This document describes the standards for assigning AIX Volume Group (VG) names. A single standard has been developed for use in standalone, High Availability, and Disaster Recovery environments. This VG naming standard provides the mechanism to assign enterprise wide unique names to all AIX VG's and will eliminate naming conflicts in the event of a manual or automated failover, or if multiple instances of an application are running on a single server.
To assign enterprise wide unique VG names, the system administrator must first define the resource groups names. Once the resource group names have been defined, then a VG name may be defined based on the resource group name.
A single system may contain multiple resource groups, and typically there will be one VG defined per resource group. However, a resource group may contain several VG's, depending upon the requirements of the application.
To define a VG name, obtain the 8 character resource group name, then add a 2 digit volume group sequence number that will uniquely identify the VG, followed by the characters "vg". The VG name will always end with the characters "vg".

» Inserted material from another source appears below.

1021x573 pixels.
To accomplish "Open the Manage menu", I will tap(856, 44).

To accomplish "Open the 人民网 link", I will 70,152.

The VG name shall consist of exactly 12 characters with the following structure:
ApplicationCode + Environment + Function + Company + Sequence ID + VG Sequence ID + "vg"
3 char + 1 char + 1 char + 2 char + 1 char + 2 char + 2 char
As an example, a resource group named "egaapmx0", may have multiple associated VG's:
RG Name Component |
VG Sequence Identifier |
LV Identifier | VG Name |
---|---|---|---|
egaapmx0 | 00 | vg | egaapmx000vg |
egaapmx0 | 01 | vg | egaapmx001vg |
egaapmx0 | 02 | vg | egaapmx002vg |
Each VG also requires a system or cluster wide unique Major Number. A unique major number can be generated using the following algorithm:
MajorNbr=$( print "${VGNAME}" | sum -o | awk '{ print $1 }' )
To reiterate, before creating a VG, first establish an enterprise wide unique resource group name, a VG name, and a major number. Then create the VG.